Die USA beschuldigen Russland seit 2014, den INF-Vertrag zu brechen. Erst Ende des vergangenen Jahres gab die US-Regierung bekannt, dass sie sich auf den Marschflugkörper 9M729 bezieht, den die Nato SSC-8 nennt. Das System könnte Atomwaffen über mehr als 500 Kilometer transportieren, also bis nach Mitteleuropa. Es fiele damit in jene Kategorie bodengestützter Raketen mit einer Reichweite zwischen 500 und 5500 Kilometern, die der 1987 geschlossene INF-Vertrag beseitigen wollte. "Nach Jahren des Leugnens" habe Russland kürzlich zugegeben, dass ein solches System existiere, sagte Stoltenberg. Der Kreml müsse "dringend" und "transparent" auf die Bedenken der Nato eingehen. Der INF-Vertrag sei ein "Eckstein der europäischen Sicherheit", schließlich habe er in den Achtzigerjahren ein gefährliches Wettrüsten beendet.

Russland bestreitet, den INF-Abrüstungsvertrag zu verletzen

Weitaus militanter äußerte sich die Nato-Botschafterin des INF-Vertragsstaats USA, Kay Hutchison. Ihr Land bevorzuge eine diplomatische Lösung, sei aber bereit, die russischen Waffen notfalls auszuschalten. Hutchison benutzte das englische Verb "to take out", was zu aufgeregten Spekulationen führte. Was sie genau meinte, ließ sie auf Nachfrage offen. Die USA hielten sich an den INF-Vertrag, sagte sie, könnten sich jedoch gezwungen sehen, ein ähnliches System zu entwickeln.

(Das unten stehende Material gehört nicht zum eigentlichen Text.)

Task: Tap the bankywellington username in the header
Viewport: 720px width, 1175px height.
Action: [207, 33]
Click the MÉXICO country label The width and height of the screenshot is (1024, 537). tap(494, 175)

Russland nannte die Aussagen der US-Botschafterin gefährlich. "Es scheint, dass sich Leute, die solche Erklärungen abgeben, nicht über ihr Maß an Verantwortung und die Gefahren aggressiver Rhetorik im Klaren sind", sagte Außenamtssprecherin Maria Sacharowa. Russland bestreitet die angeblichen Verstöße. Es gilt aber als offenes Geheimnis, dass sich der INF-Vertrag nicht mehr verträgt mit den russischen strategischen Interessen.

Zum Abendessen am Mittwoch beugten sich die Minister über das Dauerthema "Lastenteilung". Gemeint ist das von Donald Trump so vehement eingeforderte Versprechen aller Nato-Partner, bis 2024 mindestens zwei Prozent des Bruttoinlandsprodukts für Verteidigung auszugeben. Bis zum Jahresende sollen alle Staaten Pläne vorlegen, wie sie dies erreichen wollen. Die Diskussion hat sich leicht entspannt. Das bisher Erreichte sei doch beeindruckend, sagte Stoltenberg. Kanada und die nicht-europäischen Nato-Staaten hätten ihre Ausgaben 2017 um fünf Prozent und 40 Milliarden Dollar gesteigert. Die Bundesregierung will bis 2024 nur auf 1,5 Prozent der Wirtschaftsleistung kommen. Das reiche aus, um die von der Nato geforderten Fähigkeiten bereitzustellen, argumentiert sie.